Given passage -
%%

Farm organizations like to say farmers have every reason to keep their livestock in the best condition, implying that they're frolicking on pasture in peak health, but that's not really true. A lot of times it means miserable condition on concrete or a freezing feedlot. Livestock animals, like humans, are resilient and can keep producing through some pretty terrible treatment. The only ways to combat that seem to be A) customers who actively seek out farms that practice good animal welfare practices, or B) reasonable animal welfare laws.

13. aaronbaugher ◴[] No.43705279{4}[source]
But do they produce enough more milk to offset the electric bill? That will make the decision, if a corporation is considering a "dark dairy."
14. aaronbaugher ◴[] No.43705385[source]
Where I live, there are still some small, family-run dairies, and they all have customers who come to them looking for local, pasture-raised, raw milk. People will even break the law to get it, so there's definitely a market, but current regulations make it difficult to serve it.

Small, direct-to-customer farms are the ones most likely to lean into customer-pleasing animal welfare practices. But to profitably sell direct to customers within the law in most US jurisdictions, a dairy pretty much has to put in its own pasteurization setup, a major investment. That's kept dairy from developing the equivalent of cage-free eggs.

%%

Given records -
%%

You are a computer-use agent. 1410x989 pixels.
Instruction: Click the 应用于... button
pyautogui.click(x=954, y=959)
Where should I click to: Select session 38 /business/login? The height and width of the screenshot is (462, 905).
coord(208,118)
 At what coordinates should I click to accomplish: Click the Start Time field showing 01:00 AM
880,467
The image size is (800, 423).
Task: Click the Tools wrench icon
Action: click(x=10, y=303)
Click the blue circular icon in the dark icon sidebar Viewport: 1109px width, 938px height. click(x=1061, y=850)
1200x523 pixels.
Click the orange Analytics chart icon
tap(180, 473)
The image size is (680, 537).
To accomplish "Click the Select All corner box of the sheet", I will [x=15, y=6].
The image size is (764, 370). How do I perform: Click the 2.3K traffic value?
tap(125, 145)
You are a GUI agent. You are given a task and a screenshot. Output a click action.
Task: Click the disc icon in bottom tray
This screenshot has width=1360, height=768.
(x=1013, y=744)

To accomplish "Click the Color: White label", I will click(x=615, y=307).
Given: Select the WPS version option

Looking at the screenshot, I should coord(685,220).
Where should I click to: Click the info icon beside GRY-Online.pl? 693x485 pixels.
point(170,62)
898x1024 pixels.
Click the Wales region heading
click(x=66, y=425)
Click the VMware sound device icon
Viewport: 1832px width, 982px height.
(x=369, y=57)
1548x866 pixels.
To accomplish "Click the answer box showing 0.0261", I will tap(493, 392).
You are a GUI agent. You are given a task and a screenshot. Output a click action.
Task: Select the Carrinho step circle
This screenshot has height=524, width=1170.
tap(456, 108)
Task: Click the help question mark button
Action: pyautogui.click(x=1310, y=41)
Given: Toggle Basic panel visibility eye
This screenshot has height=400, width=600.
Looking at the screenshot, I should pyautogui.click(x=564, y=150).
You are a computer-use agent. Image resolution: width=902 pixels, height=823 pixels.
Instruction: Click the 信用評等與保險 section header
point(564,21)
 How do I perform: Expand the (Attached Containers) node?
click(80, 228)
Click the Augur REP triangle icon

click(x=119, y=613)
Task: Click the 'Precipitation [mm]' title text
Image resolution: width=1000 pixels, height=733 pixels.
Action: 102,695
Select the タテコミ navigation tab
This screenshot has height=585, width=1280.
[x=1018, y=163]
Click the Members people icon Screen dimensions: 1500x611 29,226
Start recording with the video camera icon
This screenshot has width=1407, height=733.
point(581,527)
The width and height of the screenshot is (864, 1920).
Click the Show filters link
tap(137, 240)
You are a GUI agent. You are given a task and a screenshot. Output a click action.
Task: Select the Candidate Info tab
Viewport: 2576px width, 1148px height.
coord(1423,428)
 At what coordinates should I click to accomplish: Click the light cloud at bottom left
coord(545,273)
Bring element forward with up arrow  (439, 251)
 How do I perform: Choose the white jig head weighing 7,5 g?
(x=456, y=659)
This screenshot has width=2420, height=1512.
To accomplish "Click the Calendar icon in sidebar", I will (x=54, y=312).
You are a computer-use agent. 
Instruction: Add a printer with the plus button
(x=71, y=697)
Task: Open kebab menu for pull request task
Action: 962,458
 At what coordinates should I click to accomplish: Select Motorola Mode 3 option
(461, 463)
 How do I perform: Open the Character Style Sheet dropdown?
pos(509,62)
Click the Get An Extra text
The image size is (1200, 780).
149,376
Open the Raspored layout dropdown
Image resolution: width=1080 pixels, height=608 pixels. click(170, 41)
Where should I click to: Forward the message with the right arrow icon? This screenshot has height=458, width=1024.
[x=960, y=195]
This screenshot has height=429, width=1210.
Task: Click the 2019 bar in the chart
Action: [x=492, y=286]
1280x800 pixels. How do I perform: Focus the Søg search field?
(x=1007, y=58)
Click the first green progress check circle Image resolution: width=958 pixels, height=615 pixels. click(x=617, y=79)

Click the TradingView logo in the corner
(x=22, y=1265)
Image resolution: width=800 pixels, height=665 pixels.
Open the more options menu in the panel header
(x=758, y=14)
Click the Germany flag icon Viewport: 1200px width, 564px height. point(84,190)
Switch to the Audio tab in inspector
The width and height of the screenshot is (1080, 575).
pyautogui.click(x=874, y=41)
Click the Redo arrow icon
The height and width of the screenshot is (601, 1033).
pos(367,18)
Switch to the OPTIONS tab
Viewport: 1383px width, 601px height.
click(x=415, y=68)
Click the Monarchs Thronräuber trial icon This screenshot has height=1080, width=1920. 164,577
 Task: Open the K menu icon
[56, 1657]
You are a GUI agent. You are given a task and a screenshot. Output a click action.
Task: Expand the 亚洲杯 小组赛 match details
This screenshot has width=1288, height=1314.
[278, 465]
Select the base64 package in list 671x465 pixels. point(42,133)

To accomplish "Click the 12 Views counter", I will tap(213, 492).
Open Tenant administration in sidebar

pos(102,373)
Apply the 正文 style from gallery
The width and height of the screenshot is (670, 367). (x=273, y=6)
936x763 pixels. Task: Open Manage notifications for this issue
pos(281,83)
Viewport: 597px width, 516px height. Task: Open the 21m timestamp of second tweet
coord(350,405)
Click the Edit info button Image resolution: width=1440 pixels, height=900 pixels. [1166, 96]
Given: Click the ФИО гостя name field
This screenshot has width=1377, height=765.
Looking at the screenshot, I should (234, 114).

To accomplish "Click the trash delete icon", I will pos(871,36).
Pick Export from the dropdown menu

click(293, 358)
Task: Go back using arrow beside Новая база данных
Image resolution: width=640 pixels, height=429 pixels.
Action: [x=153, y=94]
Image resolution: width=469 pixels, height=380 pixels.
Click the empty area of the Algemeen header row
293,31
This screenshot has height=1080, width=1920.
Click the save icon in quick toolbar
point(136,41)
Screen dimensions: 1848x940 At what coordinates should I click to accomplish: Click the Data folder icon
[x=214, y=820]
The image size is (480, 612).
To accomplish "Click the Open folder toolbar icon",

%%

Work instruction A - Based on the dairy comments, mark each statement yes or no and quote the words of the dairy comments that decide it. (i) Small, direct-to-customer farms are the most likely to adopt customer-pleasing animal welfare practices. (ii) Installing a pasteurization setup is a minor expense for a dairy. (iii) No small, family-run dairies remain where the writer lives.
Work instruction B - According to the dairy comments, what factor would decide whether a corporation pursues a "dark dairy"?
The records come from a separate source and are unrelated to the dairy comments.

Final answer A -
(i) Yes: "Small, direct-to-customer farms are the ones most likely to lean into customer-pleasing animal welfare practices."
(ii) No: "a dairy pretty much has to put in its own pasteurization setup, a major investment."
(iii) No: "there are still some small, family-run dairies"

Final answer B - Whether the cows produce enough more milk to offset the electric bill.